Financial resilience is the hottest of hot topics in local government, and for good reason. The sector has weathered funding cuts for the best part of a decade and, combined with year-on-year increases in many demand-led services, the strain is showing in many local authorities. A section 114 notice at Northamptonshire CC is only the most visible sign of that financial strain.
Understanding the financial position of local authorities – individually and collectively – is not an easy task.
To get a better understanding requires going through every council’s annual statement of accounts.
Our analysis looks at usable revenue reserves which includes the general fund balance and earmarked reserves. We have excluded housing revenue account reserves and schools’ balances.
The real surprise for us in the 2018-19 accounts is that overall usable revenue reserves for top-tier authorities increased in aggregate by 4.53%, reversing the decline in reserves seen over the past two years. In contrast, usable revenue reserves fell by 2.88% in 2015-16 and by 8.22% in 2016-17. We had fully expected this trend to continue as financial pressures on local authorities intensified.
One interpretation of this net increase in usable reserves is that the sector’s financial health is starting to stabilise. However, a more nuanced definition of financial health ought to be that every authority has sufficient funding to set a balanced budget and to deliver its statutory duties. And on that measure, there are still some very serious concerns.
More than a third of top-tier councils (54 out of 149 we had data for) experienced a fall in their usable revenue reserves. Some of these reductions were significant: at least three authorities had falls of more than 10% compared to the previous year. The four authorities with the lowest usable reserves (relative to net revenue expenditure) had reductions in reserves, as did 20 authorities in the bottom quartile. Some of these councils will be struggling to manage or contain their financial pressures, and this is where there is still a very high risk of financial failure.
As we found in our previous research, there continues to be a significant disparity in the level of reserves at the extremes: whilst two authorities have more than a year’s net revenue expenditure in their reserves, 14 authorities have less than two months’ worth of net revenue expenditure.
At the class level, the pattern is little changed from last year: of top-tier councils, shire counties have the lowest level of reserves relative to net revenue expenditure (30%), and inner London boroughs the highest (58%). The lower level of reserves in counties possibly reflects the greater financial pressure that they are under from social care, both in terms of the growth in demand and the share of counties’ budgets. Nevertheless, with the exception of inner London, usable reserves have grown over the last year in each class of top-tier authority.

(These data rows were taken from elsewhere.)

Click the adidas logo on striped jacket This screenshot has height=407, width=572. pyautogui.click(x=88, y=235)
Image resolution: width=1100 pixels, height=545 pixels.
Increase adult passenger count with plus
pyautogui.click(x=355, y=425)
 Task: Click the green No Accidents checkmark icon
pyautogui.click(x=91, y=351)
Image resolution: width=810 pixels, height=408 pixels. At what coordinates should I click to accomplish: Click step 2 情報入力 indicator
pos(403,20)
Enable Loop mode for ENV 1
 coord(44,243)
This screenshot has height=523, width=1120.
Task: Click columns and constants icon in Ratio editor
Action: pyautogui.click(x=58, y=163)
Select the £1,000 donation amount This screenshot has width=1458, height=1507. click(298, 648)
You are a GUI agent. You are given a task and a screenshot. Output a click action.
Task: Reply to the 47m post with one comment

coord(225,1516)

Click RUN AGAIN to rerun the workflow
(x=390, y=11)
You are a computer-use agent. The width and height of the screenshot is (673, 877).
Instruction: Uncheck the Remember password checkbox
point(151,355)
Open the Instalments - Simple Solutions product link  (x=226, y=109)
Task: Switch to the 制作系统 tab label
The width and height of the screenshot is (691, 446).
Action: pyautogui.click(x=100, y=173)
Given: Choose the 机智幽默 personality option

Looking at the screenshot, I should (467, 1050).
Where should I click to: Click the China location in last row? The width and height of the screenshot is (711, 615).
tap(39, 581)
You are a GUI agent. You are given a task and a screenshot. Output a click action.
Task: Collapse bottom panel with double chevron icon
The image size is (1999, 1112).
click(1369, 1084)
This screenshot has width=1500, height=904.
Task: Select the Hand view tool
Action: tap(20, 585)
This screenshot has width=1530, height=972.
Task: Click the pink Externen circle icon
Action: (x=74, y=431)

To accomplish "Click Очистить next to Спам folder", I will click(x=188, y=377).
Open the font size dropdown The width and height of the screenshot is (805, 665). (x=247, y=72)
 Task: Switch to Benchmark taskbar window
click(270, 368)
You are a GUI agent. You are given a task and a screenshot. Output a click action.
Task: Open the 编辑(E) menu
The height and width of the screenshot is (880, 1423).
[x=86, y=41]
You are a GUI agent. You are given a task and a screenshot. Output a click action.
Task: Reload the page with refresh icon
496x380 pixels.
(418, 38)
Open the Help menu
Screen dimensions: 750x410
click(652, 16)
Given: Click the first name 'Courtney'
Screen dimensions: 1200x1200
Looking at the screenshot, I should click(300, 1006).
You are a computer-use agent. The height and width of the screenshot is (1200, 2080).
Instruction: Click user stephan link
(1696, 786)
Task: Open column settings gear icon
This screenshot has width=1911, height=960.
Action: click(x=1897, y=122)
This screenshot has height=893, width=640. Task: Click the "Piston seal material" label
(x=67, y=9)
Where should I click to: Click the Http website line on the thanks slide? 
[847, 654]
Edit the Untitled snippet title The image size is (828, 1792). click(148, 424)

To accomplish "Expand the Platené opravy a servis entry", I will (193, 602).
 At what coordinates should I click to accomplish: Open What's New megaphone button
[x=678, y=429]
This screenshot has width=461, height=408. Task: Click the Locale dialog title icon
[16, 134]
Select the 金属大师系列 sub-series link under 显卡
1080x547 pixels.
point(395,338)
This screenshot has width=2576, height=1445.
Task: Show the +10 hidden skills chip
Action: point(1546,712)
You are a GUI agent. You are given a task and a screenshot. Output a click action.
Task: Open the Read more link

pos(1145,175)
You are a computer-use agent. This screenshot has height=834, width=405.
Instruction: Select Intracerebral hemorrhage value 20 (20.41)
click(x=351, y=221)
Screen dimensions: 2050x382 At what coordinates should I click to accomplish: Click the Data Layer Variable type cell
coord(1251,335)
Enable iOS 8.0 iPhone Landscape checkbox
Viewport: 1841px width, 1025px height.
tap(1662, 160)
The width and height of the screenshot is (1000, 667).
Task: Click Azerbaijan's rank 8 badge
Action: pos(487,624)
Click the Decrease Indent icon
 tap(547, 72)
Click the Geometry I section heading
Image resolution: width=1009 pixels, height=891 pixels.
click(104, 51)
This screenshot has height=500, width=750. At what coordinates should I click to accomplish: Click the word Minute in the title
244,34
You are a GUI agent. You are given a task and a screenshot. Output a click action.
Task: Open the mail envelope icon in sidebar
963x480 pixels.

Inner London is an interesting case. Its levels of usable reserves are very high relative to net revenue expenditure compared other top-tier councils. While some councils have very high reserve levels there have been some very large reductions in some individual boroughs in 2017-18, and overall inner London is the only class to report aggregate reductions in reserves. It is not known if this was planned use of earmarked reserves, or balances to support the budget. The largest reduction was at Kensington & Chelsea RBC, due to its response to the Grenfell Tower tragedy. Whilst Kensington & Chelsea’s level of reserves has enabled the council to absorb the additional costs, it does show authorities with lower levels of reserves may struggle if they are ever faced with an unanticipated event resulting in a significant financial shock.
Given the overall scale of reserves in inner London boroughs, there is no immediate financial threat to any of these authorities.
The story for districts is quite different. As a class, they have much higher levels of reserves, they had the largest aggregate increase in reserves, and most districts are increasing their reserves.
Despite having the highest decreases in core spending power, the returns from retained business rates have been significant for many districts as have returns from the new homes bonus. We know that many district councils are very worried about potential changes in funding in 2020-21, including a baseline reset and changes to the new homes bonus, and might be hoarding resources in anticipation of a reduction in their share of funding.
One worrying aspect of our analysis, though, is that those districts with low levels of reserves are more likely to have reported reductions in 2017-18. This is a different picture from the top-tier, where reductions were more evenly distributed. It suggests districts receiving little from business rates and new homes bonus are struggling. These are typically areas with higher levels of deprivation, lower taxbases and less growth. This is a real risk area for the future.
While there has been a stabilisation in the level of usable reserves, both nationally and in each class of authority, there continue to be serious concerns at the extremes where some authorities have very low – and reducing – levels of usable reserves on which to fall back on.
The government might dismiss one section 114 notice as an outlier. However, this data shows that the financial stresses are more widespread.